= Problem to work on =
Transcribe each entry so that nothing differs from the original.

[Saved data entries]
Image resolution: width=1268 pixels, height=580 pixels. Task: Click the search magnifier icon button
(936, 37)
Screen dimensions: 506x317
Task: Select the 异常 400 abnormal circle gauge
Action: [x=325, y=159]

= Response to this exercise =
Image resolution: width=1268 pixels, height=580 pixels. Task: Click the search magnifier icon button
(936, 37)
Screen dimensions: 506x317
Task: Select the 异常 400 abnormal circle gauge
Action: [x=325, y=159]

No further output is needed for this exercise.